聴牌形で違和感のある計算結果が出やすく誤解を招く恐れがあったため、問題の修正が完了するまで、一時的に
聴牌形では向聴戻しは無効にしております。
1月は時間が取れなかったのですが、2月中には修正できればと考えております。
了解です、回答ありがとうございます
最近よく使用させていただいています!
流局時の、テンパイ料収入と支出を含んだ期待値も、別で表記がほしいです。
ご利用ありがとうございます。
得点期待値は一人麻雀という他家のいない特殊な設定の元で計算された値のため、得点期待値は平面何切るにおける打牌の優越の判断にはある程度参考にできるものの、得点期待値の大きさ自体を実践でのリーチ判断などにそのまま使うことはできないと考えられます。
(4麻において、得られる点数が3000点未満なら降りるという判断があったとして、一人麻雀での期待値が4000点と出てきたとしても、4麻での期待値ではないので、値の大小の比較はできない)
1人麻雀では他家に先に和了られることがないため、和了づらい高い役やドラが過剰に評価される傾向がありますので、それを是正するためにご意見いただいた聴牌の有無による収支を考慮するといったことは有用かもしれません。
他家がいないので、4麻でのノーテン罰符、聴牌収入をそのまま期待値計算に入れ込むことは難しいですが、より4麻での参考になる値が算出できるような方法を検討したいと思います。
コメントおよびご意見いただきありがとうございます。mm
「ランダムな手牌」ボタンを押した際、字牌が選択されないのは仕様なのでしょうか?
「ランダムな手牌」ボタンを押した際、字牌を含まないようになっていることは仕様になります。
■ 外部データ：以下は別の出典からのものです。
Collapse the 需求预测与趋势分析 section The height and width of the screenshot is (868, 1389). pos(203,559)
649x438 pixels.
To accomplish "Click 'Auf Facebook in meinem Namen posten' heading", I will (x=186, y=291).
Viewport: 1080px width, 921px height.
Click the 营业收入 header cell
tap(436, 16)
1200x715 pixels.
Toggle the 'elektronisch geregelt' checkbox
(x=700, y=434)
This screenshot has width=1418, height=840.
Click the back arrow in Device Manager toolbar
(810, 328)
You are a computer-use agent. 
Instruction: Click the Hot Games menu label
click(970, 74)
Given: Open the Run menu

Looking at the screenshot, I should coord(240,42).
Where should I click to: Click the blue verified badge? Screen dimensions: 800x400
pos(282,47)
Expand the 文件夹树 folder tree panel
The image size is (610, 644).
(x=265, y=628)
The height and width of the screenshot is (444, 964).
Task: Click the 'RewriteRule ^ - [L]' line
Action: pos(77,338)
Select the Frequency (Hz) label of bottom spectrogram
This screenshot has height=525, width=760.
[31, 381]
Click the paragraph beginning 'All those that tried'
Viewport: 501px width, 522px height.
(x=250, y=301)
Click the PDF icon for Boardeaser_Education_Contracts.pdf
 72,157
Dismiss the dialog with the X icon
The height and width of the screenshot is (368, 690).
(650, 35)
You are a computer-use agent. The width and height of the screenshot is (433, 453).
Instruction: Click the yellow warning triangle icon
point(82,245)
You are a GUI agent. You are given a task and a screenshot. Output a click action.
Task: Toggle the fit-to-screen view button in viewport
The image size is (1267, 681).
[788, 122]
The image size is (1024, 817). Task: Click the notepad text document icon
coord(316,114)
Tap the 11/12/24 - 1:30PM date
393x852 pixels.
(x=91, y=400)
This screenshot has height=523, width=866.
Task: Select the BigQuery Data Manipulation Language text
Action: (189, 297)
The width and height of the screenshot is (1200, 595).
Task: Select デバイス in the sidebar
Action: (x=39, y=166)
ランダムな手牌は何切る問題を生成することを意図する機能です。以下の理由から字牌は含まないようにしております。
・孤立字牌などがある場合は字牌から切るケースが多いので、あまり迷う手牌にならない場合が多い
・役牌の対子の価値は副露込みで判断する必要がありますが、シミュレーターの1人麻雀では他家はおらず副露は考慮されないため、2枚持ちの役牌の価値が実戦より低く見積もられてしまうため
コメントいただきありがとうございます。